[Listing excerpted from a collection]
☆ ☆ ☆
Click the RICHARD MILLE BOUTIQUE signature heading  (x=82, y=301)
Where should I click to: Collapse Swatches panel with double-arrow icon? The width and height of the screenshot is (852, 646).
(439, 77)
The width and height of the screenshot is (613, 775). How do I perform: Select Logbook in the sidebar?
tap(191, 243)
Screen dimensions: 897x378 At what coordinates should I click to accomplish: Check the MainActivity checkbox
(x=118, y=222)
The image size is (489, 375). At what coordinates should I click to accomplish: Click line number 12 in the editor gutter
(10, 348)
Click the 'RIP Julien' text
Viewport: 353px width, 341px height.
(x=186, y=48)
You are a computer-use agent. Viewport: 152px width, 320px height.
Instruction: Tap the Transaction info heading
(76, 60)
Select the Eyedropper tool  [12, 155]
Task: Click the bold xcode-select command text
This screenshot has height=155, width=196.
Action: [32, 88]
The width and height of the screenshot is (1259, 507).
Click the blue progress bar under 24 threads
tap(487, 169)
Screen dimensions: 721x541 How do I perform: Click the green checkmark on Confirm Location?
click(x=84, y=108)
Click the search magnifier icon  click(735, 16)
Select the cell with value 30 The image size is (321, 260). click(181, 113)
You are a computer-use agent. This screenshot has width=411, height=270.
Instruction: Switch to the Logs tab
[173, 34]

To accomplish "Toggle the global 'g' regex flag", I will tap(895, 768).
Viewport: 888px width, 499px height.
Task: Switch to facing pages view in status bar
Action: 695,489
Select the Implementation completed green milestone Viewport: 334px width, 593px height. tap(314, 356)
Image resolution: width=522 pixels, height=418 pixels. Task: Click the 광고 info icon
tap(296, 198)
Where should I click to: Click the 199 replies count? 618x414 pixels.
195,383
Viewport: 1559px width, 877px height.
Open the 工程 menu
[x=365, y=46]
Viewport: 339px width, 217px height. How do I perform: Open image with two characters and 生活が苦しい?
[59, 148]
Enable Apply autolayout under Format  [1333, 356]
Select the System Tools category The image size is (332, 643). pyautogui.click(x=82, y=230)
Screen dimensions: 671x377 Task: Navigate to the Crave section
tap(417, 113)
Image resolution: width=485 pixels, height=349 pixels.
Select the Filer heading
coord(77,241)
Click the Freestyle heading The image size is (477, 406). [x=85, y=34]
☆ ☆ ☆
# WHAT IS BEING ASKED
Copy out the lines of the listing word for word, starting at the line that contains "The width and height of the screenshot is (1259, 507)." and ending at the final line of the listing.

# SOLUTION FOR THIS TASK
The width and height of the screenshot is (1259, 507).
Click the blue progress bar under 24 threads
tap(487, 169)
Screen dimensions: 721x541 How do I perform: Click the green checkmark on Confirm Location?
click(x=84, y=108)
Click the search magnifier icon  click(735, 16)
Select the cell with value 30 The image size is (321, 260). click(181, 113)
You are a computer-use agent. This screenshot has width=411, height=270.
Instruction: Switch to the Logs tab
[173, 34]

To accomplish "Toggle the global 'g' regex flag", I will tap(895, 768).
Viewport: 888px width, 499px height.
Task: Switch to facing pages view in status bar
Action: 695,489
Select the Implementation completed green milestone Viewport: 334px width, 593px height. tap(314, 356)
Image resolution: width=522 pixels, height=418 pixels. Task: Click the 광고 info icon
tap(296, 198)
Where should I click to: Click the 199 replies count? 618x414 pixels.
195,383
Viewport: 1559px width, 877px height.
Open the 工程 menu
[x=365, y=46]
Viewport: 339px width, 217px height. How do I perform: Open image with two characters and 生活が苦しい?
[59, 148]
Enable Apply autolayout under Format  [1333, 356]
Select the System Tools category The image size is (332, 643). pyautogui.click(x=82, y=230)
Screen dimensions: 671x377 Task: Navigate to the Crave section
tap(417, 113)
Image resolution: width=485 pixels, height=349 pixels.
Select the Filer heading
coord(77,241)
Click the Freestyle heading The image size is (477, 406). [x=85, y=34]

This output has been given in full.